▸ Task requirements
How many lines in these records hold the string "agent"? Reply with the number alone.

▬▬▬

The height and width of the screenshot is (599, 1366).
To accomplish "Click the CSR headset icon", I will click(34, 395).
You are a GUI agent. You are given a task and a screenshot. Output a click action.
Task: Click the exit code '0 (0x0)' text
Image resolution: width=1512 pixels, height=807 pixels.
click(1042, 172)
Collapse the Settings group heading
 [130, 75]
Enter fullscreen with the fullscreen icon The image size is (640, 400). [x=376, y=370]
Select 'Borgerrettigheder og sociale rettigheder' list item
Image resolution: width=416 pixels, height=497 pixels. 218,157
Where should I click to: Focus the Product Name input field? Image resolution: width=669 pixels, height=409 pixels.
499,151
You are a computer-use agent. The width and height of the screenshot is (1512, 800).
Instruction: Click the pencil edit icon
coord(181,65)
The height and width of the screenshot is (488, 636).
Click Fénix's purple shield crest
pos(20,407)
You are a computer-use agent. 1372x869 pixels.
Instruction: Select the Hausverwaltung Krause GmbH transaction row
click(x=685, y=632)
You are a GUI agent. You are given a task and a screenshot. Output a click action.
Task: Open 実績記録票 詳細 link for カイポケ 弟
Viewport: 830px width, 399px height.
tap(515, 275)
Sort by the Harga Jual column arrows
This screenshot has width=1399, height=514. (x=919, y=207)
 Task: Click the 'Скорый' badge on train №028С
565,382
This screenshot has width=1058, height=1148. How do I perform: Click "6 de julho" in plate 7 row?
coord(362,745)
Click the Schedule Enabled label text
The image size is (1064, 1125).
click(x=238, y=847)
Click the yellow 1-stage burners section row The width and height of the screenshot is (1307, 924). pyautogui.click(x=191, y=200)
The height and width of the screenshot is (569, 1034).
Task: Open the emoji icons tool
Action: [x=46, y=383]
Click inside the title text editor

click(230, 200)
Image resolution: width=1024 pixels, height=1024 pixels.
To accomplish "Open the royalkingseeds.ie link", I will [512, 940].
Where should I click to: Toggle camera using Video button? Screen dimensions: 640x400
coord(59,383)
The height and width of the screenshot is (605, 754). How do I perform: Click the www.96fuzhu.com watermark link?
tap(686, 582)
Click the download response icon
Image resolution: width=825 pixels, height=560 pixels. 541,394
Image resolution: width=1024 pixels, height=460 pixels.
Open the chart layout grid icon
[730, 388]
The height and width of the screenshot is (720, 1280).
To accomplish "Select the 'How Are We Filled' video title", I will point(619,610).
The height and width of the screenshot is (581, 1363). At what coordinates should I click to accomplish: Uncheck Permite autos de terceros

▬▬▬

▸ Task output
4